━━━━━ DATA LISTING ━━━━━

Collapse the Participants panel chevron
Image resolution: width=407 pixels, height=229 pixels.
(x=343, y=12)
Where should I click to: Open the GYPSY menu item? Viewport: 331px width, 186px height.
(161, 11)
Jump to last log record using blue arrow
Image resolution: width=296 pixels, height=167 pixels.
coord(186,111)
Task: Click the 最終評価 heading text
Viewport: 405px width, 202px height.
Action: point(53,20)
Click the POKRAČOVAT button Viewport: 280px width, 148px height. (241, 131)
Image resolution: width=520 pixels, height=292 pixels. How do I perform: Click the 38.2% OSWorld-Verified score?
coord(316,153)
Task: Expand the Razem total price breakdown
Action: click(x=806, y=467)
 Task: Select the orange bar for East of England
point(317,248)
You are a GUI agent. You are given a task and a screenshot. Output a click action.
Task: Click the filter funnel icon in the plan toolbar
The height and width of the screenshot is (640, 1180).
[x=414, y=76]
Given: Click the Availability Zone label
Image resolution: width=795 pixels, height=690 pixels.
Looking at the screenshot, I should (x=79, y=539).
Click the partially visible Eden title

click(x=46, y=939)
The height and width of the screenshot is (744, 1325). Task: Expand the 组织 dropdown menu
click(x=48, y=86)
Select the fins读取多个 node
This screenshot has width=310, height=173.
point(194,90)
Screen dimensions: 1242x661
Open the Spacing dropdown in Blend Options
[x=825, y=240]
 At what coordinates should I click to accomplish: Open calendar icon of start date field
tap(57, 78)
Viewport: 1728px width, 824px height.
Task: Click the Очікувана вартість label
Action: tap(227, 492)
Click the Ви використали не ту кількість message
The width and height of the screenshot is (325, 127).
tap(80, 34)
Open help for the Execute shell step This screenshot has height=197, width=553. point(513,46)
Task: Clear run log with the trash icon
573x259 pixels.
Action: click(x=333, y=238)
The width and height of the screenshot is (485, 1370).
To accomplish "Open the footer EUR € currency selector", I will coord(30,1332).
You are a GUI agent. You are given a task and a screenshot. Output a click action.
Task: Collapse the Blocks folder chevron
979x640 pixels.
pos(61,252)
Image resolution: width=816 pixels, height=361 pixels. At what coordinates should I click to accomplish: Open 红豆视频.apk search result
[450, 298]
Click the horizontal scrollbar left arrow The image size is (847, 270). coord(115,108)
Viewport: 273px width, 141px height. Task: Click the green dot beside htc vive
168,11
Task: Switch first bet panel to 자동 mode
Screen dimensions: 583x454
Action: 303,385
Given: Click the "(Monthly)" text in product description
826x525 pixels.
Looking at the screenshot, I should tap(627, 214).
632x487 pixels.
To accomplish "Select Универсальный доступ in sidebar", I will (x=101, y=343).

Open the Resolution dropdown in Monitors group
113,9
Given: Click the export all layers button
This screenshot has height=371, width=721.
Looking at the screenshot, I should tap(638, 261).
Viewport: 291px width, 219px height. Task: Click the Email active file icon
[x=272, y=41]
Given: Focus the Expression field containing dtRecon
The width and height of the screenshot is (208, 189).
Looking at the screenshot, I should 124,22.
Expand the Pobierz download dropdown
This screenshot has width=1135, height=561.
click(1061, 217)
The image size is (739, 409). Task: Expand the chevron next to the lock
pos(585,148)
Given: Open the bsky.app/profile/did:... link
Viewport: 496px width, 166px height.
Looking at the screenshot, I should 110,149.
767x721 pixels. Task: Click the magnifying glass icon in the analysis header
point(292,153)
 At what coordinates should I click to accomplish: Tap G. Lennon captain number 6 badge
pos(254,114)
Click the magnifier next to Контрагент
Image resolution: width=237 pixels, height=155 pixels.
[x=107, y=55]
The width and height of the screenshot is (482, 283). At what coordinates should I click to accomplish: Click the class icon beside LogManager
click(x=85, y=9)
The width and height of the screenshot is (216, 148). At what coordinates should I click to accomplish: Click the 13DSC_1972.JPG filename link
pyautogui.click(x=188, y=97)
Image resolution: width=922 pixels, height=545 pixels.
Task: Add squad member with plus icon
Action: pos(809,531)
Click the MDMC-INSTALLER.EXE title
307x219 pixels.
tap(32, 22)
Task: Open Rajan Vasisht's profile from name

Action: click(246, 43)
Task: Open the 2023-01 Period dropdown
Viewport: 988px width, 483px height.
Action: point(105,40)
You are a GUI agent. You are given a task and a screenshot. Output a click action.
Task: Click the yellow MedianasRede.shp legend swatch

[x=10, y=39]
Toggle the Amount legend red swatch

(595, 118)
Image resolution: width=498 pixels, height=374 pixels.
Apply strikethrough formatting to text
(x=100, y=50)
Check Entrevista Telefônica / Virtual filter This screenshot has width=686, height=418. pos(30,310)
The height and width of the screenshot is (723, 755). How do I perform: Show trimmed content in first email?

━━━━━

Your reply should contain only the number of lines in the entries above with the word "Collapse".

## [TASK OUTPUT]
2